He lifts his gaze to Suki, "Agent Higashikokubaru, isn't it?"

Dex's jaw tenses. His arms unfold.

"Convict," He snaps, "Eat your food and keep your mouth shut."

Fisk turns slightly toward Dex, almost amused, "You're still rude, Agent Poindexter."

Dex steps forward once, but Suki's hand moves, a small motion. A signal.

He stops.

She doesn't look at him.

Her eyes remain on Fisk.

"Let him speak," She says.

Dex stares at her, stunned, "He doesn't get to speak."

"Words can be useful," She murmurs, "If you listen close enough."

She steps forward, just one pace, enough to indicate that she's not afraid. That she's not impressed, either.

Fisk watches her carefully.

The other agents don't move.

Dex's mouth presses into a line, his fists curling tight at his sides.

Fisk speaks again, gently, like someone telling a bedtime story.

"Your father was a diplomat," He says, "Stationed in Washington. Japanese embassy, if I remember correctly."

Suki doesn't confirm.

"And your mother-- a martial artist. Trained champions. Your name came up once, years ago. A scandal, wasn't there? Photographs. The president's son. You disappeared after that. And now... here you are."

He smiles, but it doesn't reach his eyes.

"Do you believe in redemption, Agent Higashikokubaru?"

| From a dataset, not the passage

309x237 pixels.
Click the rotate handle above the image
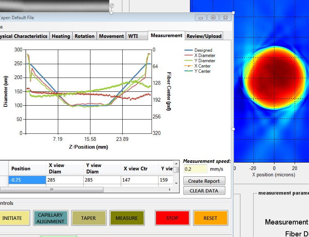point(112,5)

Suki watches him in silence.

Then: "I believe in leverage."

Fisk's brow lifts slightly.

She continues, voice even, "I believe people talk when they think they're being listened to. And I believe most people lie unless you let them monologue first."

Fisk leans back slowly in his chair. The fork clicks gently against the plate.

"You're sharper than the others."

Dex takes a breath through his nose, "Keep talking and we'll revoke your privileges. Every last one."

Fisk ignores him. His gaze is fixed on Suki now. Like she's a puzzle he's just begun to unravel.

"There's a darkness in you," He says quietly, "You hide it well. But it's there."

Suki doesn't respond. Doesn't blink.

"I used to think hiding the worst of yourself was strength," Fisk adds, "Now I wonder if it's cowardice."

She tilts her head, "Then maybe you've changed."

He smiles, softly, "I haven't."

Silence falls again.

Dex watches her, jaw tight, the bones in his face carved in tension. Lim shifts behind them, murmuring something to the other agent, procedural, likely, a check-in, but Suki doesn't hear.

Because Fisk is still watching her.

And something in her, something cold, disciplined, untouched, watches right back.

She doesn't blink.

She doesn't nod.

But she files every word away.

Because words are useful.

Especially when they're spoken by men who believe themselves gods in cages made of glass and cameras.

Eventually, she steps back.

"You've had your fun," She says, "Enjoy your meal."

Fisk bows his head slightly.

They turn.

Dex opens the door.

And as they exit, he says nothing.

But she can feel it.

His silence is not agreement.

It's restraint.

And restraint, in Dex, is never quiet for long.

The door closes behind them with a soft click, one of those luxury hotel sounds, muffled and expensive. But there's nothing soft about the tension humming between Dex and Suki now. It sizzles in the carpet, burns in the overhead lights, clings to the space between their shoulders like static before a lightning strike.

Suki says nothing.

Not at first.

She walks ahead, fluid and precise, like her bones are made of command. Not a glance backward to see if he's following.

She doesn't need to.

He always does.

Dex is behind her by five paces, hands in his pockets, jaw tight. Every footstep is practiced restraint. The quiet click of his shoes against tile. The way his shoulders twitch slightly like he's running old movements in his mind, throws, shots, breaks. Things he could do but doesn't. Things he might.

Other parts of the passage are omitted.